I am quite a noob on node js. Sorry about that

hackergrrl commented 6 years ago

Interesting. If you listen for the 'finish' event instead of 'end' on the replication streams, it terminates fine. Otherwise I'm not seeing r2 emit 'end', though I'm not sure why. cc @mafintosh

fyang1024 commented 6 years ago

@noffle indeed. 'finish' is emitted with and without network piping. however, db2's key value is not replicated to db1 in either case, while only db1's key value is replicated to db2 as expected. @mafintosh do you have any idea?

fyang1024 commented 6 years ago

@noffle I've upgraded hyperdb to latest version. Now if I run the replication code

db2 = hyperdb('./your.db', db1.key, {valueEncoding: 'utf-8'})

It throws Error: Another hypercore is stored here

If I removes db1.key from constructor

db2 = hyperdb('./your.db', {valueEncoding: 'utf-8'})

It throws Error: First shared hypercore must be the same

What's the right way to do replication now?

hackergrrl commented 6 years ago

@fyang1024 I'm not able to reproduce the issue you're seeing.

  1. Are you running the code I posted as-is, in a clean directory?
  2. Did you delete my.db and your.db before starting?

The error message you're seeing (the first one) makes me think that your.db is maybe a db from an older test of yours that needs to be wiped?

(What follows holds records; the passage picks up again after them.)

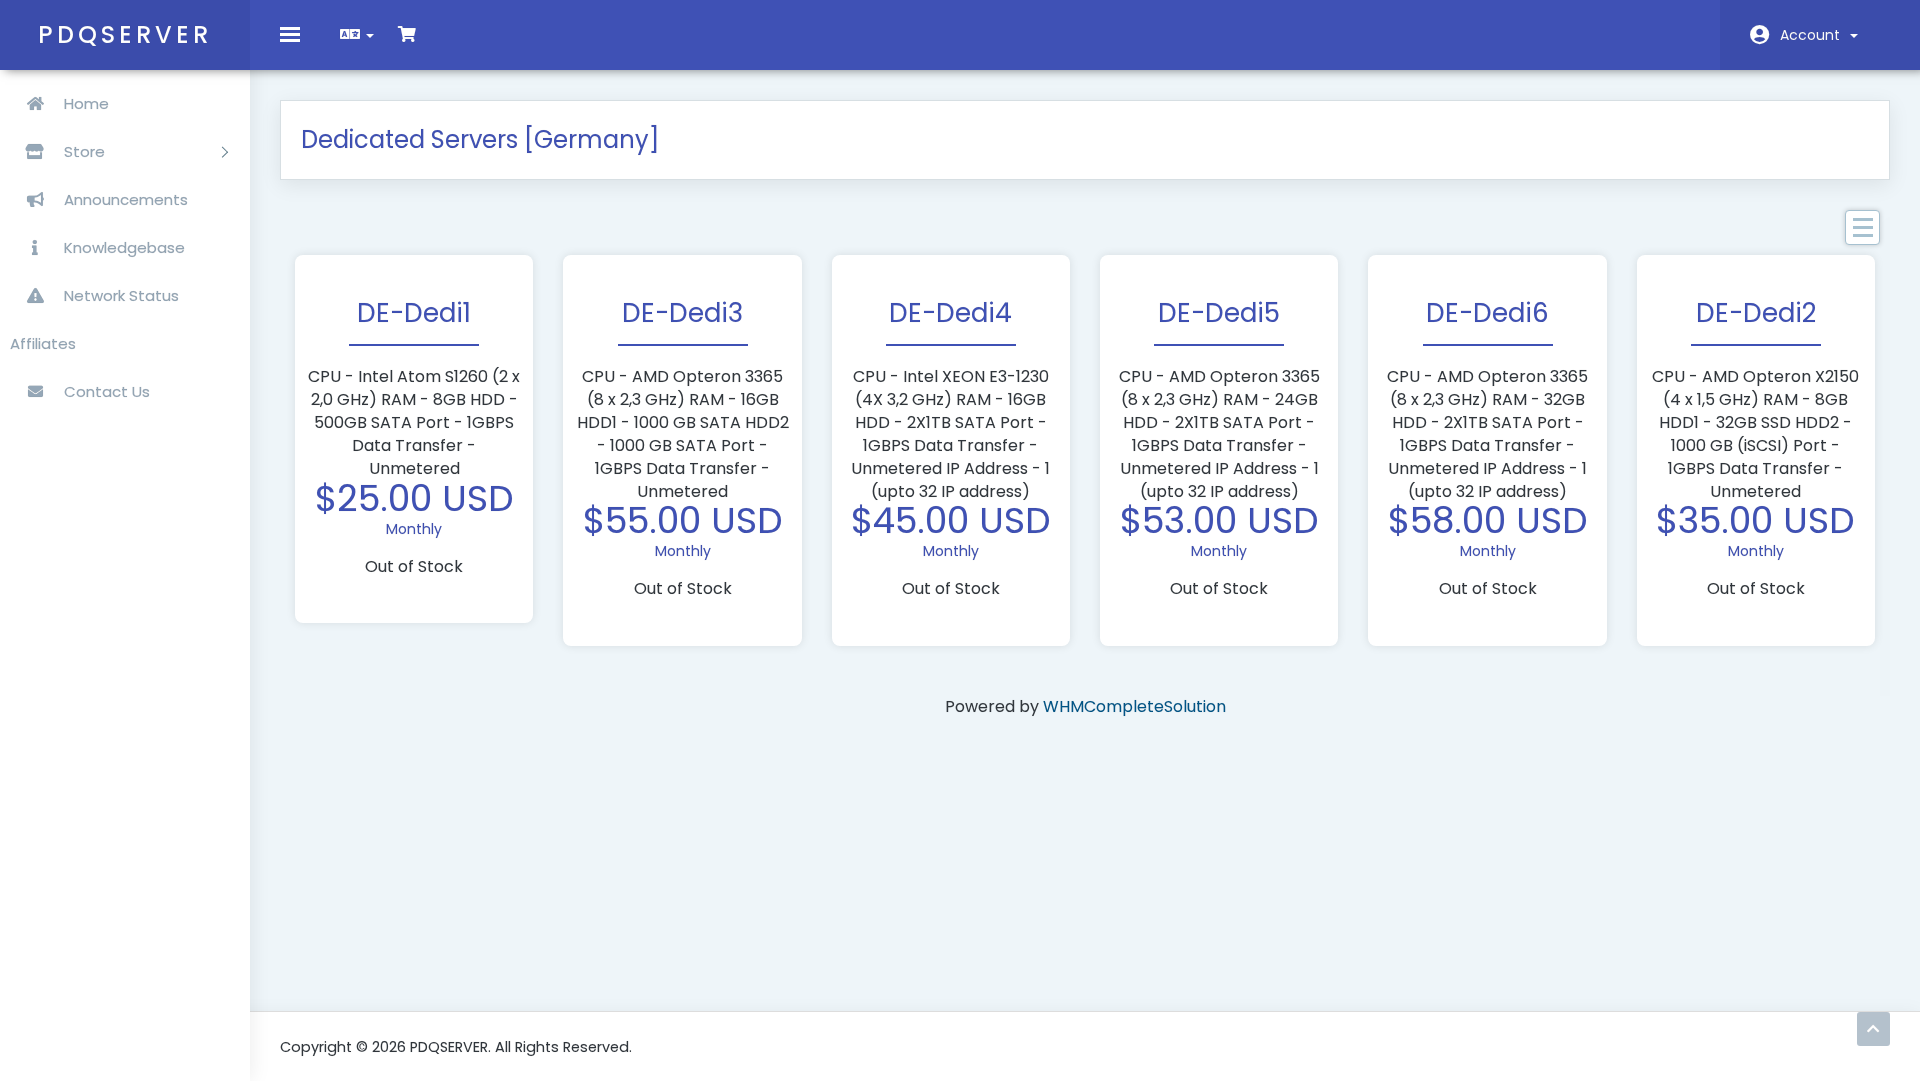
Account (1814, 35)
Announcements (124, 199)
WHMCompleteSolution (1134, 706)
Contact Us (105, 391)
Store (86, 151)
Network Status (119, 295)
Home (84, 103)
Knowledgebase (122, 247)
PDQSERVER (125, 34)
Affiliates (43, 343)
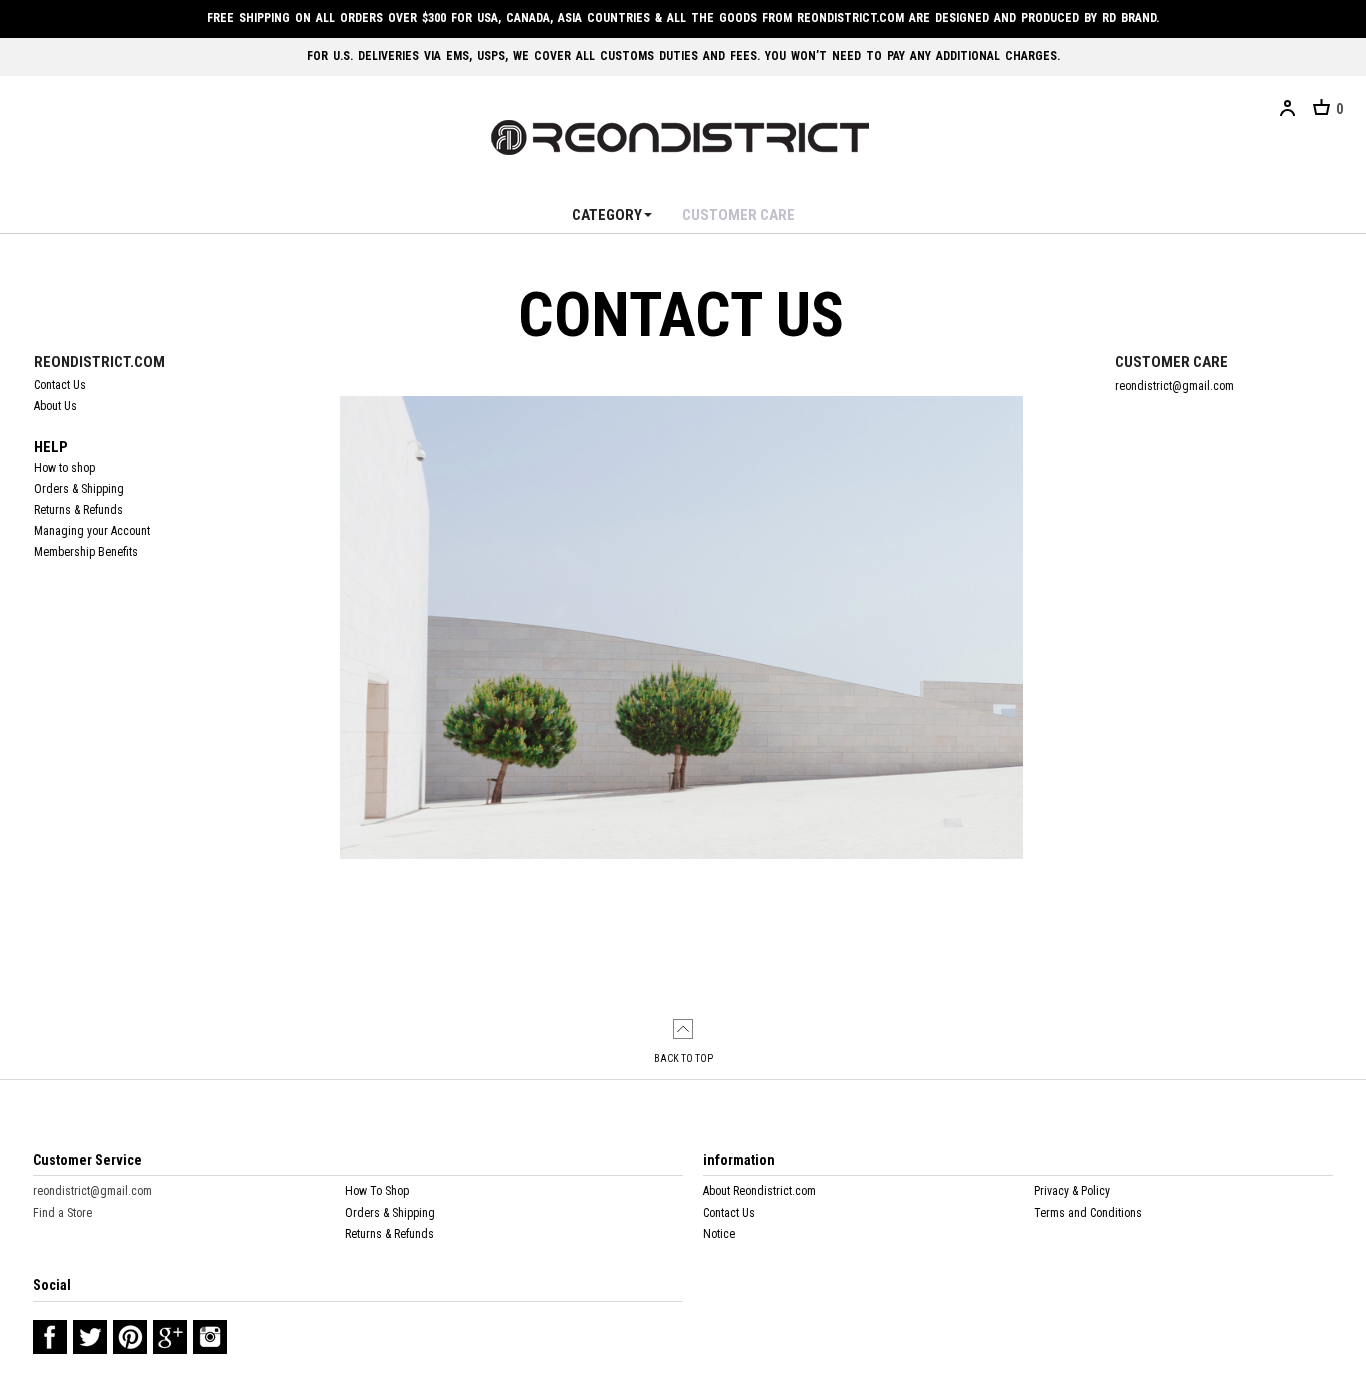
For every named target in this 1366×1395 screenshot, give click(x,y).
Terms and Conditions (1088, 1212)
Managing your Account (92, 531)
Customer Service (87, 1160)
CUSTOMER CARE (738, 215)
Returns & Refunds (78, 510)
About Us (55, 406)
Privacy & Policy (1072, 1191)
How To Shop (377, 1191)
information (739, 1160)
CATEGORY (607, 215)
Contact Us (60, 385)
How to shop (64, 468)
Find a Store (62, 1212)
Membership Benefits (86, 552)
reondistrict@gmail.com (92, 1191)
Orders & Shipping (79, 489)
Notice (719, 1234)
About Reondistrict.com (759, 1191)
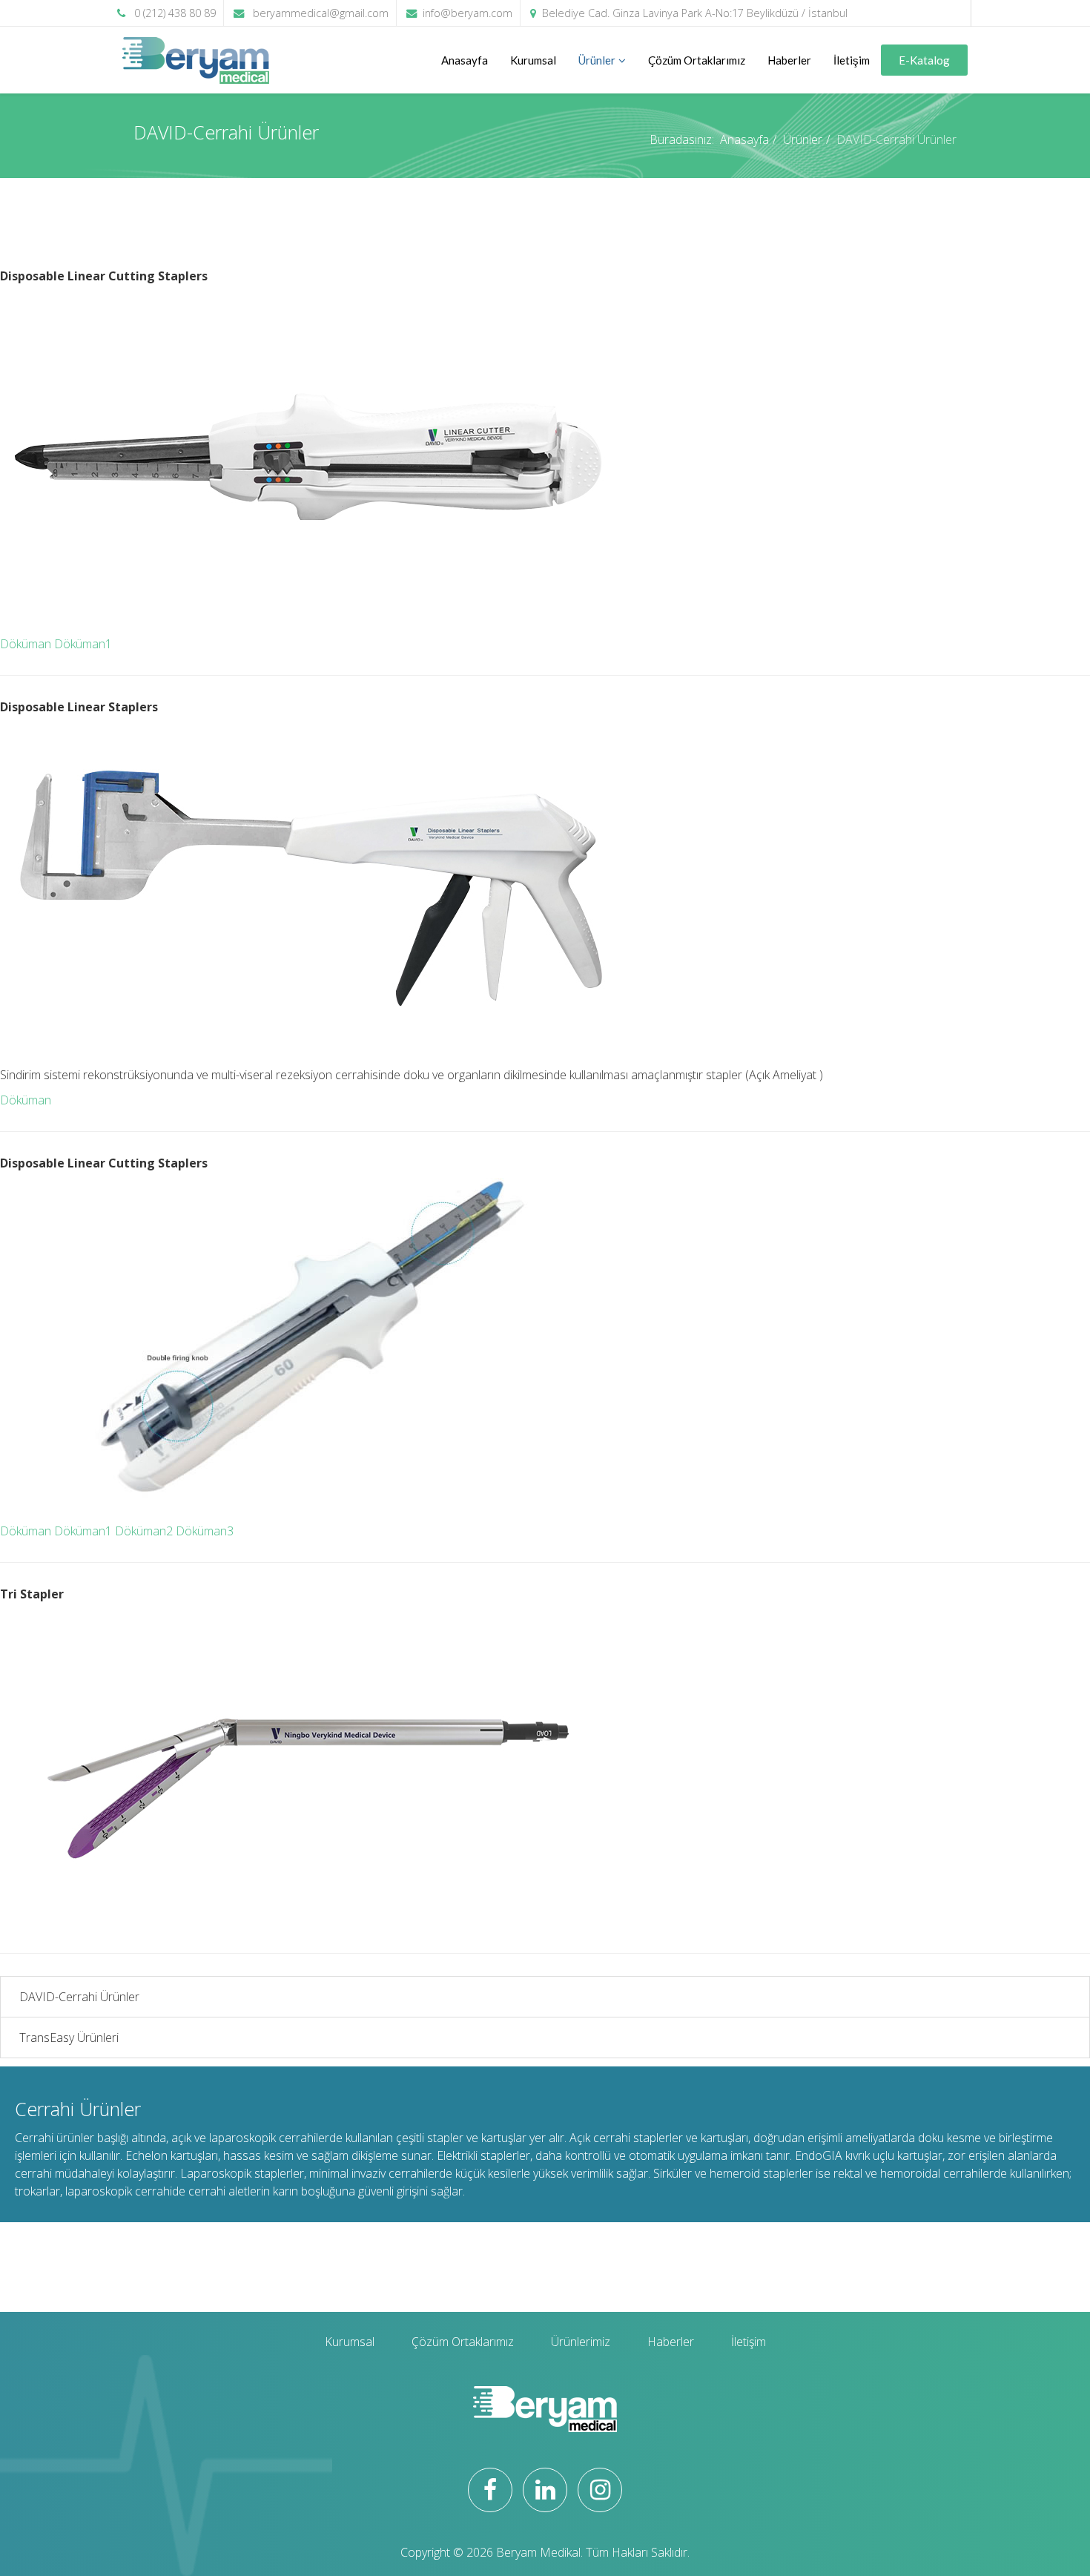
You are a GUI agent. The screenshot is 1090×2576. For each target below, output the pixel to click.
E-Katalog (924, 60)
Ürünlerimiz (580, 2341)
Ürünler (596, 60)
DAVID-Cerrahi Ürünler (79, 1997)
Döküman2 (144, 1531)
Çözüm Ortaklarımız (696, 60)
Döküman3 (205, 1531)
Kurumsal (533, 60)
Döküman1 (83, 644)
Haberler (789, 60)
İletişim (851, 60)
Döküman (25, 644)
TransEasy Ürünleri (69, 2037)
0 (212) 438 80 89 (175, 13)
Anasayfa (464, 60)
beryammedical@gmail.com (321, 13)
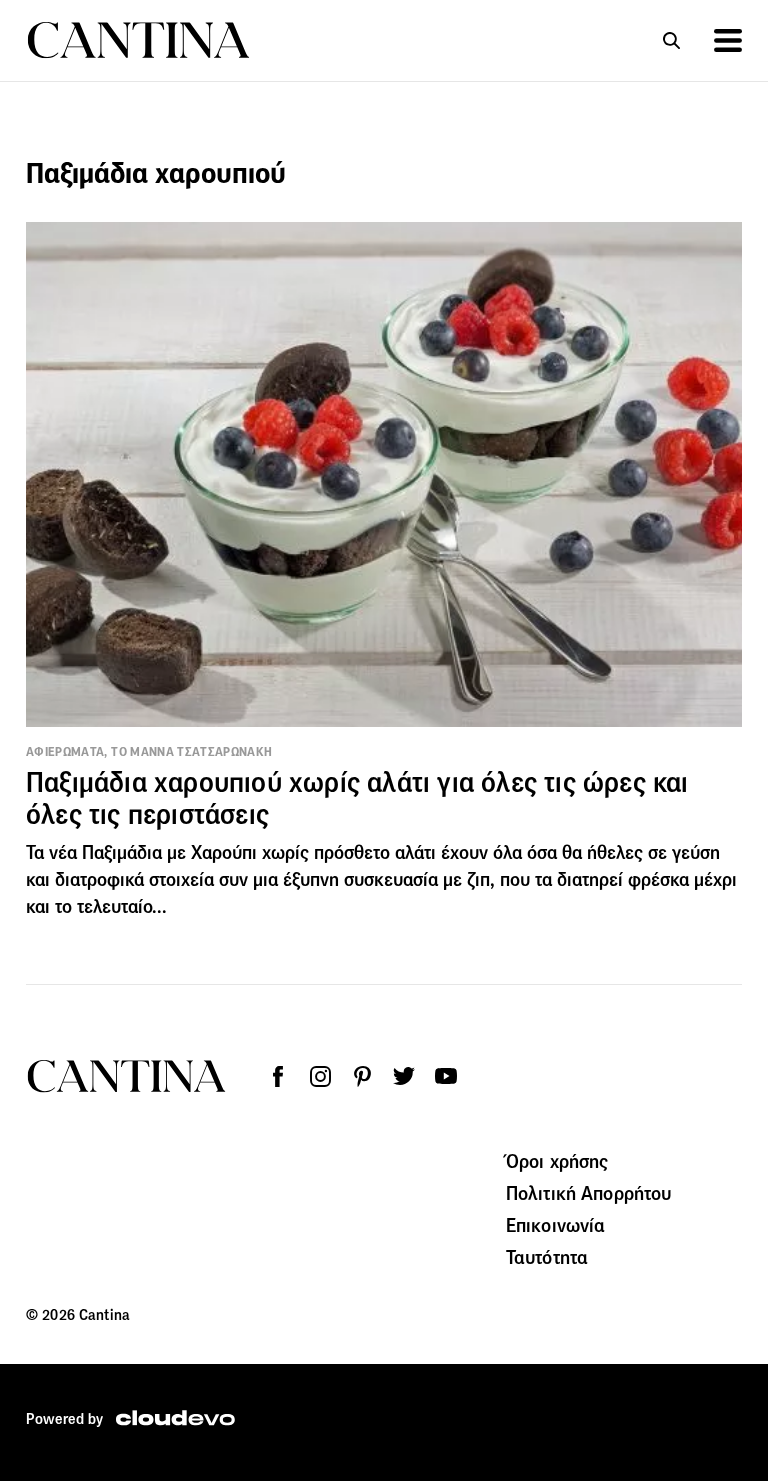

fyang1024 commented 6 years ago

@noffle you are right. I deleted my.db but overlooked your.db. Yes, the code runs, but 'hey/' -> 'my friend' in db2 still not copied to db1, hmmm

hackergrrl commented 6 years ago

My mistake @fyang1024: I forgot that db1 must authorize db2 for replication to bring db2's data over. Here is an updated replication example:

var hyperdb = require('hyperdb')

var db1 = hyperdb('./my.db', {valueEncoding: 'utf-8'})
var db2

db1.ready(function () {  // need to wait for db1 to be ready to tell db2 to use the same key
  db2 = hyperdb('./your.db', db1.key, {valueEncoding: 'utf-8'})
  db2.ready(function () {  // need to wait for db2 to be ready before db2.local.key is set
    db1.put('/hello', 'world', function () {
      db1.authorize(db2.local.key, function () {  // give db2 permission to write to the shared hyperdb
        db2.put('/hey', 'my friend', function () {
          replicate(db1, db2, function (err) {
            db1.get('/hey', console.log)
          })
        })
      })
    })
  })
})

function replicate (a, b, cb) {
  var stream = a.replicate()
  stream.pipe(b.replicate()).pipe(stream).on('end', cb)
}
fyang1024 commented 6 years ago

@noffle Gotcha! thanks. I had to change the order slightly

db1.put('/hello', 'world', function () {
  db2.put('/hey', 'my friend', function () {
    db1.authorize(db2.local.key, function () {  // give db2 permission to write to the shared hyperdb
       replicate(db1, db2, function (err) {
          db1.get('/hey', console.log)
       })
     })
   })
 })

to make it work, otherwise it complains Cannot read property 'key' of null.